They watched as their mother dragged a dead lamb from the womb of a sheep, and they explained to the director that the corpse was being tied to the back of a healthy spare so that the mother would not reject it. This is their everyday life.

At their school, after singing “There is a green hill far away,” the teacher interviewed the class, asking how many of them were farmers’ children. The answer was: all of them. And all but two wanted to become farmers themselves.

We were not, alas, seeing anything typical, we were assured. The Raby Estate stands out in contrast to most landowners: it still offers tenancies to small farmers, instead of amalgamating into a couple of megafarms and using the farmhouses as holiday lets; and it still maintains a small school.

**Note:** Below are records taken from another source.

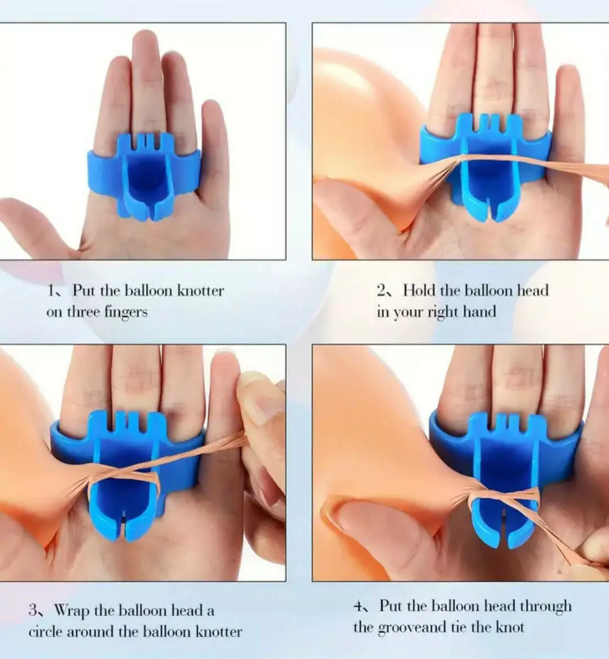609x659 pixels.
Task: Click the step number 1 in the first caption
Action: [x=51, y=290]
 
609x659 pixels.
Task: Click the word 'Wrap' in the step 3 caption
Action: [x=72, y=610]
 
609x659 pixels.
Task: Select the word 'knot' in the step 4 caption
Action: [x=510, y=627]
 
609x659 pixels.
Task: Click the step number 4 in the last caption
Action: [x=358, y=606]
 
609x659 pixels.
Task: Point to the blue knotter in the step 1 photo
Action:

Everyone had a quad bike, a computer, and a mobile phone; and yet, at heart, it appeared an immemorial life, hard and unforgiving: Swaledales (the local sheep) are “the worst addiction in the world”. But it was clear that the family loved it, and they derived immense satisfaction from seeking to improve their small flock as well as they could — an ambition that paid off at the local show, where they swept the board, winning cups in ten categories.

Braining, with a lump of stone, a Pennine sheep that had been set on by yobbos’ dogs, was how Police Sergeant Catherine Cawood kicked off the second series of Happy Valley (BBC1, Tuesday of last week). The brand seems to be in excellent health, gleefully exposing the reality behind the Last of the Summer Wine fantasy.

Halifax is a no-hope gulch, peopled with vicious drug addicts, murderers, and adulterers. I find an uncomfortable mixture in the drama: the characters and their interactions are spot-on — gritty, failing, yet never fully defeated. But the plots are renaissance tragedies in their unforgiving violence.

Already we have three crazed zombies out for revenge on half the town, and, ere long, the screen will be filled with blood, undermining the realism of the project.

The X-Files (Channel 5, Monday of last week) has returned. As TV sci-fi hokum goes, this was always the classiest; and, in this new series, it is good to see that the sparky Fox Mulder-Dana Scully relationship still manages to outweigh the nonsense of the plots.

There is the overturning of gender stereotypes: Mulder is the soft, gullible one, while Scully is the hard-nosed sceptic. It can make some claim to a serious, even theological underlying, concept: Mulder desperately wants to believe, while Scully is always finding a reason not to.